REQUIRED TASK >>
Carry on the writing applications standard below from the point where it stops.

SOURCE EXTRACT >>
********

Writing Applications Standard
Students need to understand that various types of writing require different language, formatting and special vocabulary. Writing serves many purposes across the curriculum and takes various forms. Beginning writers learn about the various purposes of writing; they attempt and use a small range of familiar forms (e.g., letters). Developing writers are able to select text forms to suit purpose and audience. They can explain why some text forms are more suited to a purpose than others and begin to use content-specific vocabulary to achieve their communication goals. Proficient writers control effectively the language and structural features of a large repertoire of text forms. They deliberately choose vocabulary to enhance text and structure their writing according to audience and purpose.
Indicators for grade 12
1.Write reflective compositions that: a. use personal experiences as a basis for reflection on some aspect of life; b. draw abstract comparisons between specific incidents and abstract concepts; c. maintain a balance between describing incidents and relating them to more general, abstract ideas that illustrate personal beliefs; and d. move from specific examples to generalizations about life. (ORC Resources)
2.Write responses to literature that: a. advance a judgment that is interpretative, analytical, evaluative or reflective; b. support key ideas and viewpoints with accurate and detailed references to the text or to other works and authors; c. analyze the author's use of stylistic devices and express an appreciation of the effects the devices create; d. identify and assess the impact of possible ambiguities, nuances and complexities within text; e. anticipate and answer a reader's questions, counterclaims or divergent interpretations; and f. provide a sense of closure to the writing. (ORC Resources)

********

RAW DATA >>
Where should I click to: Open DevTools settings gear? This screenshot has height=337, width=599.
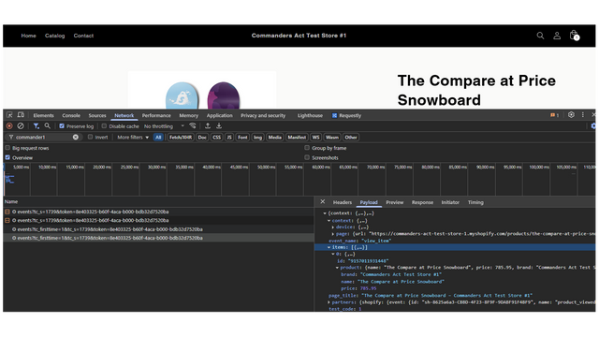click(x=571, y=114)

********

RESULT OF THIS TASK >>
3.Write functional documents (e.g., requests for information, resumes, letters of complaint, memos, proposals) that: a. report, organize and convey information accurately; b. use formatting techniques that make a document user-friendly; and c. anticipate readers' problems, mistakes and misunderstandings. (ORC Resources)
4.Write informational essays or reports, including research, that: a. develop a controlling idea that conveys a perspective on the subject; b. create an organizing structure appropriate to purpose, audience and context; c. include information on all relevant perspectives, considering the validity and reliability of primary and secondary sources; d. make distinctions about the relative value and significance of specific data, facts and ideas; e. anticipate and address a reader's potential biases, misunderstandings and expectations; and f. provide a sense of closure to the writing. (ORC Resources)
5.Write persuasive compositions that: a. articulate a clear position; b. support assertions using rhetorical devices, including appeals to emotion or logic and personal anecdotes; and c. develop arguments using a variety of methods (e.g., examples, beliefs, expert opinion, cause-effect reasoning). (ORC Resources)
6.Produce informal writings (e.g., journals, notes and poems) for various purposes. (ORC Resources)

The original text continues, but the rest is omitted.